• **GIVEN TASK**
Duplicate the data below line for line, keeping every character unchanged.

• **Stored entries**

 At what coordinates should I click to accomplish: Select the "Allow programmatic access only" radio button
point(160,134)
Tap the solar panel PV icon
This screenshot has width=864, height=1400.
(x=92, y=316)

• **RESPONSE TO THE TASK**
 At what coordinates should I click to accomplish: Select the "Allow programmatic access only" radio button
point(160,134)
Tap the solar panel PV icon
This screenshot has width=864, height=1400.
(x=92, y=316)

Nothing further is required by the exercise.